Stored records:

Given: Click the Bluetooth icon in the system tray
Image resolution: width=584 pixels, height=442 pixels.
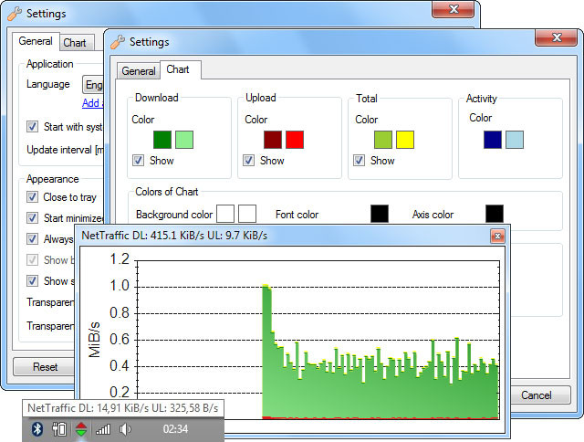Looking at the screenshot, I should (x=37, y=429).
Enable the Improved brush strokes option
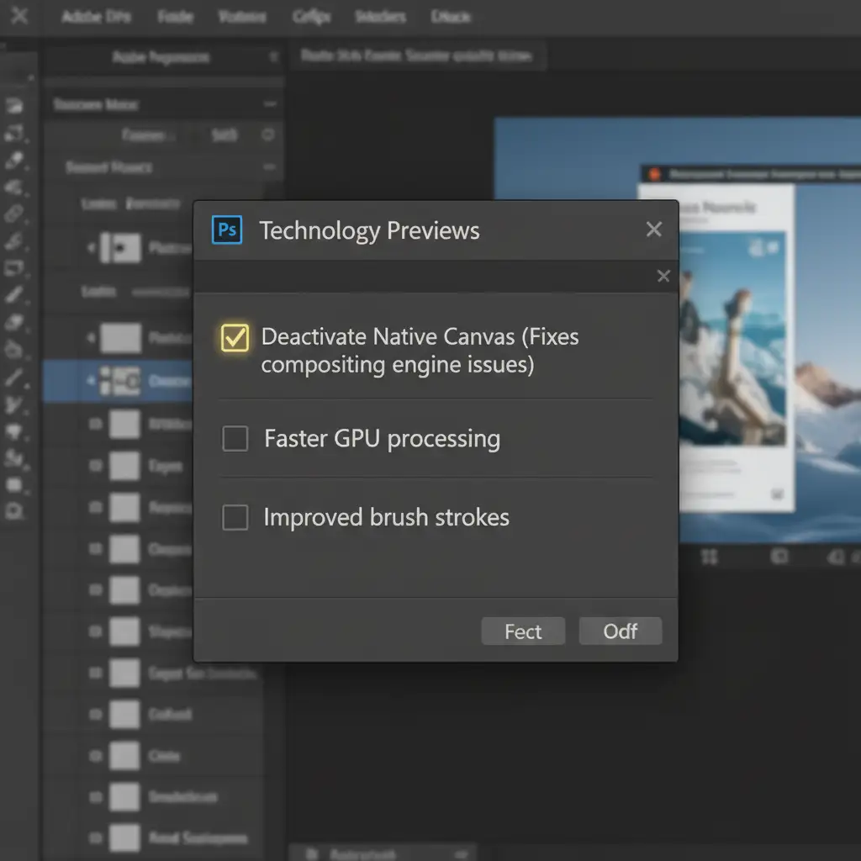Viewport: 861px width, 861px height. click(235, 518)
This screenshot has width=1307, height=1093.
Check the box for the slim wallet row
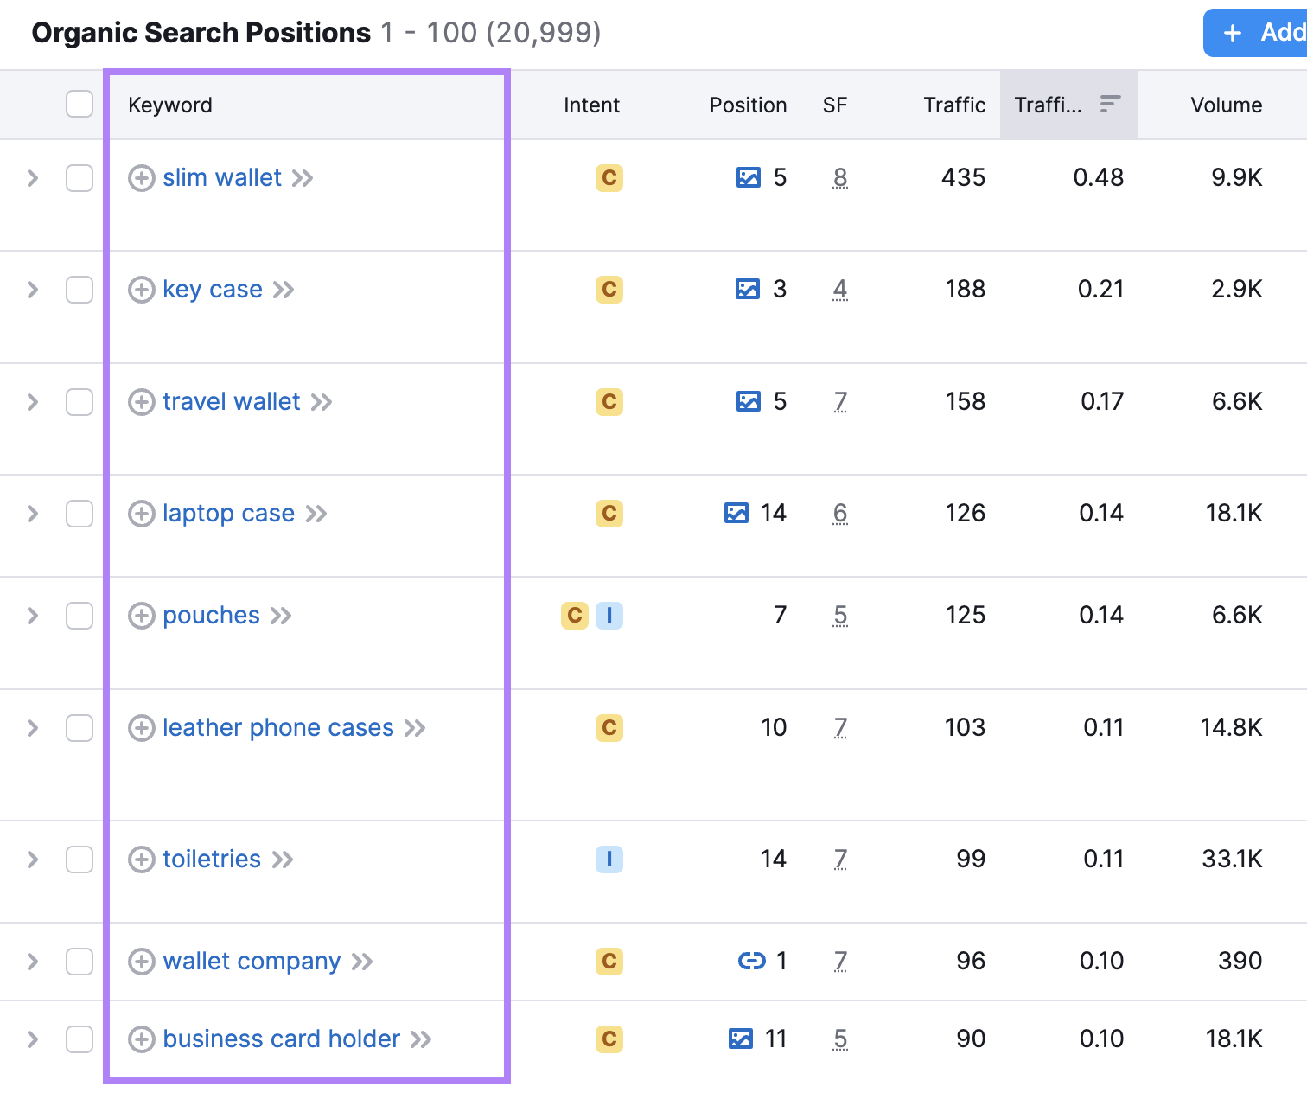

[EXERCISE AIM]:
Reprint the data verbatim, pictures excluded.

[EXERCISE RESULT]:
Given: Click the Bluetooth icon in the system tray
Image resolution: width=584 pixels, height=442 pixels.
Looking at the screenshot, I should (x=37, y=429).
Enable the Improved brush strokes option
Viewport: 861px width, 861px height. click(235, 518)
This screenshot has width=1307, height=1093.
Check the box for the slim wallet row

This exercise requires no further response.